**WHAT IS BEING ASKED:** With the pictures left out, set down the line containing "Viewport: 309px width, 406px height." and each line after it to the end of the material, exactly as written.

INFORMATION PROVIDED section start

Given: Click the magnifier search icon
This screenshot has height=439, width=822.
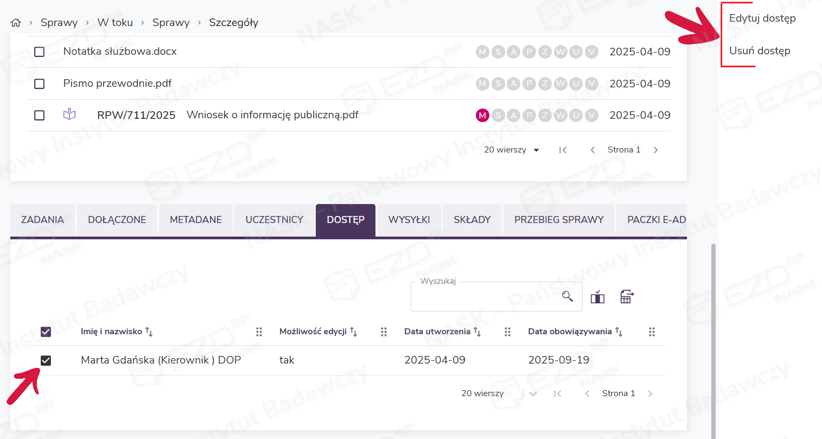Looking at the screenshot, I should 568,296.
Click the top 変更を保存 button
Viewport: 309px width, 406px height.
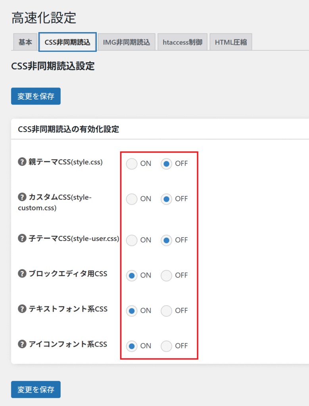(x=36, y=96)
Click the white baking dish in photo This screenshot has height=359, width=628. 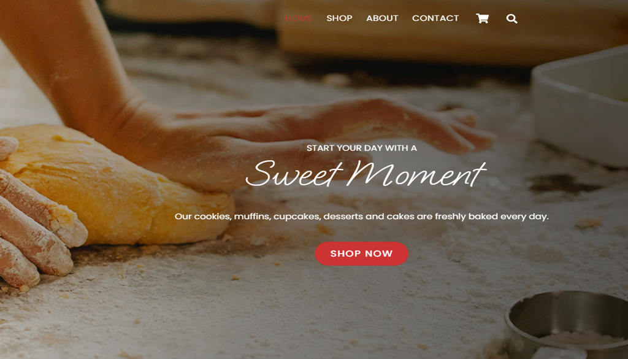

INFORMATION PROVIDED section end

**ANSWER TO THIS TASK:**
Viewport: 309px width, 406px height.
(x=36, y=96)
Click the white baking dish in photo This screenshot has height=359, width=628. 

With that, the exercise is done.